→ **YOUR GOAL**
Repeat word for word the entries from the line with "Screen dimensions: 1421x840" to the line with "Looking at the screenshot, I should pos(20,180).", both lines included.

→ **ENTRIES SUPPLIED**
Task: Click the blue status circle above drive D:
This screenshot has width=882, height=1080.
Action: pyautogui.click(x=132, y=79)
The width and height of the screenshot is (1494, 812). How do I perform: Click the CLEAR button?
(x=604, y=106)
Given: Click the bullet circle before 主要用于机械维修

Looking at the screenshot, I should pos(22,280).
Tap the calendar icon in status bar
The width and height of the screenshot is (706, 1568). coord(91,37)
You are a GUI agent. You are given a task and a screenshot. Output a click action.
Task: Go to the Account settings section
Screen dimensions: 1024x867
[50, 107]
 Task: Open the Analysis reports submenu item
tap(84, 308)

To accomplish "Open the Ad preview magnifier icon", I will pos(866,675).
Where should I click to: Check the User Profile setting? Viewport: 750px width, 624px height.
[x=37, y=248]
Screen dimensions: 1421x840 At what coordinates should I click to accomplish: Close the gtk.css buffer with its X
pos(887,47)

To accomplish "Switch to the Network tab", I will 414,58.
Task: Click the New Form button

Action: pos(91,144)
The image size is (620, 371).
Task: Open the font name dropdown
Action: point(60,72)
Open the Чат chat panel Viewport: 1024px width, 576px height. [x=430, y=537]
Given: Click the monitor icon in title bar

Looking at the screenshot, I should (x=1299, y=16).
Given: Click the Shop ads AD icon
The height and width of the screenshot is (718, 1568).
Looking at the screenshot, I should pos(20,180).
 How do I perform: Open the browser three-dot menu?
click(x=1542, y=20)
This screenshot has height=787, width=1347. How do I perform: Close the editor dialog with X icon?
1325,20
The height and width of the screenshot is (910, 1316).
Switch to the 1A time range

→ **RESULT FOR THIS TASK**
Screen dimensions: 1421x840 At what coordinates should I click to accomplish: Close the gtk.css buffer with its X
pos(887,47)

To accomplish "Switch to the Network tab", I will 414,58.
Task: Click the New Form button

Action: pos(91,144)
The image size is (620, 371).
Task: Open the font name dropdown
Action: point(60,72)
Open the Чат chat panel Viewport: 1024px width, 576px height. [x=430, y=537]
Given: Click the monitor icon in title bar

Looking at the screenshot, I should (x=1299, y=16).
Given: Click the Shop ads AD icon
The height and width of the screenshot is (718, 1568).
Looking at the screenshot, I should pos(20,180).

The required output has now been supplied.